- "Ojcze Nasz" by Krystyna Wróblewska (1950); metaphor of Nazi crimes in Poland
- Born: 1904
- Died: 1994 (aged 89–90)
- Education: University of Stefan Batory, Académie de la Grande Chaumière
- Known for: Painting, engraving
- Movement: Figurative art

= Krystyna Wróblewska =

Krystyna Wróblewska (1904 – 1994), was a Polish painter, graphic artist, book designer and member of the Polish Academy of Sciences. She was the wife of Bronisław Wróblewski, Rector of the University of Stefan Batory in Wilno in the Second Polish Republic (now Vilnius, Lithuania), and mother of the iconic Polish postwar painter Andrzej Wróblewski born in Wilno in 1927. Wróblewska studied fine arts under Ludomir Sleńdziński and Jerzy Hoppen during the interwar period and graduated from the Art Department of Wilno University in 1937, two years ahead of the Nazi-Soviet invasion of Poland. In 1938 she went to Paris and continued her studies at the Académie de la Grande Chaumière.

==Life==
The home of Bronisław and Krystyna Wróblewski in Wilno was a popular meeting place for local artists with regular discussions on art and literature attended by Wojciech Kossak (1856–1942) among others. When the war broke out, the city was taken over by the Soviets, then by the Lithuanians, and finally, by the Germans, who in August 1941 (alerted by pro-Nazi locals), conducted a brutal search of the property. Prof. Wróblewski died of a heart attack in the process, surrounded by family.

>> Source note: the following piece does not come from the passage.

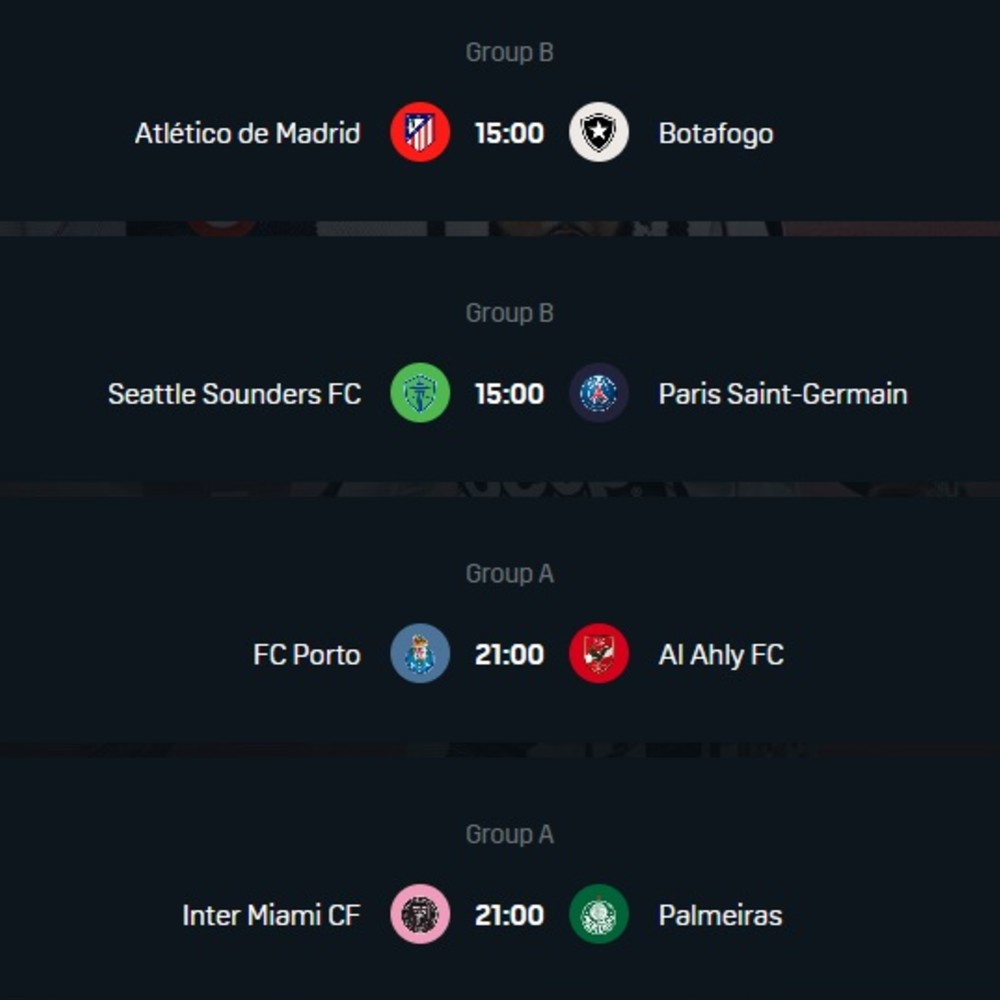Select the Seattle Sounders FC logo

pyautogui.click(x=419, y=394)

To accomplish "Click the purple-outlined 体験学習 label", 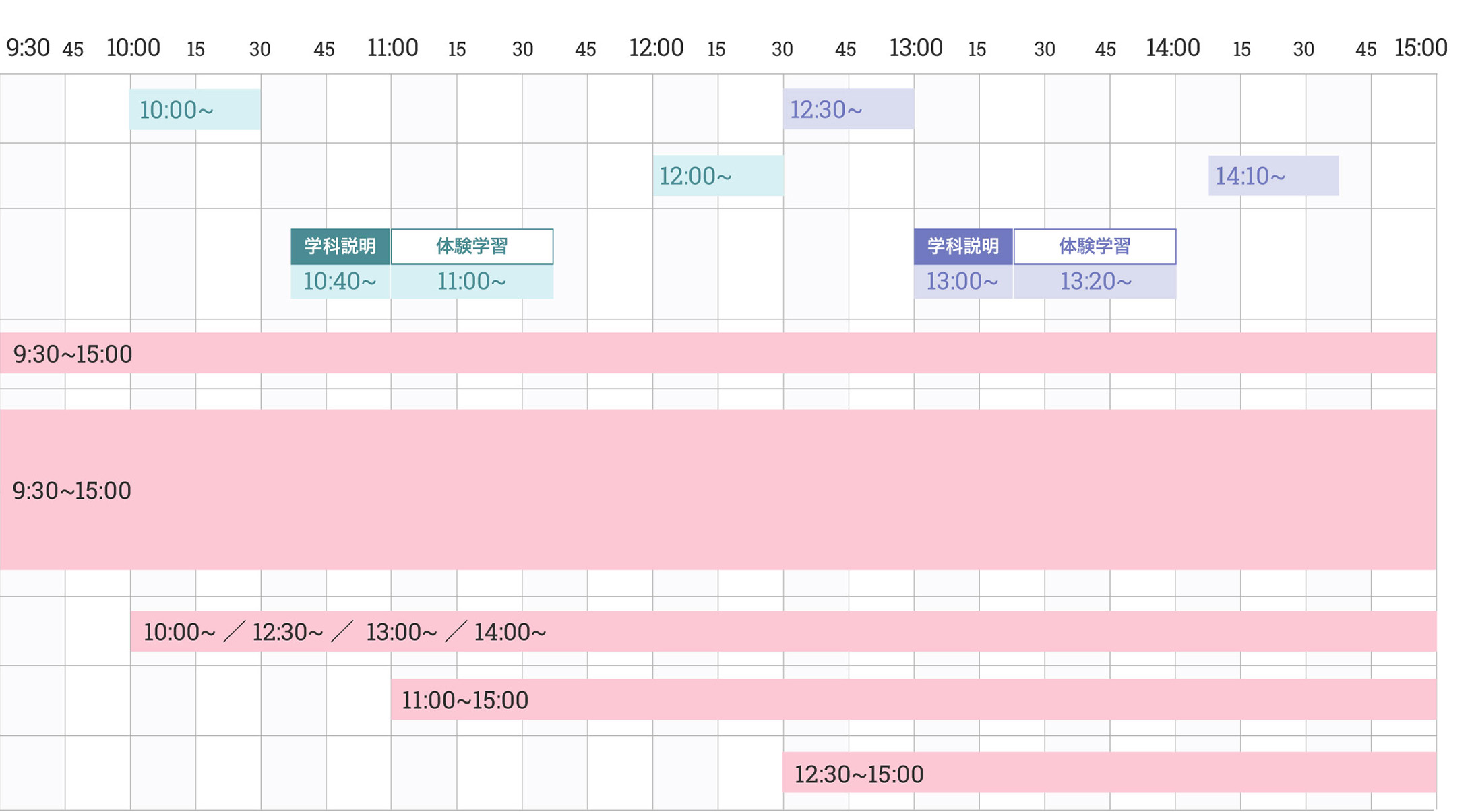I will [1095, 246].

After the end of World War II in Europe and the annexation of eastern Poland by the Soviet Union, Wróblewska with her two sons moved to Kraków in 1945. She joined the Association of Polish Artists and Designers and exhibited with the Wilno Group of painters. She served as lecturer at the Politechnika Krakowska and president of the Group of Nine (1947–60). She painted expressionist landscapes in oil, but also specialized in woodcut inspired by World War II crimes and the Holocaust in Poland. The subsequent anti-war paintings of her own son, painter Andrzej Wróblewski in Kraków were greatly influenced by her art. Wróblewska was famous for her exlibris designs, exhibited throughout the world.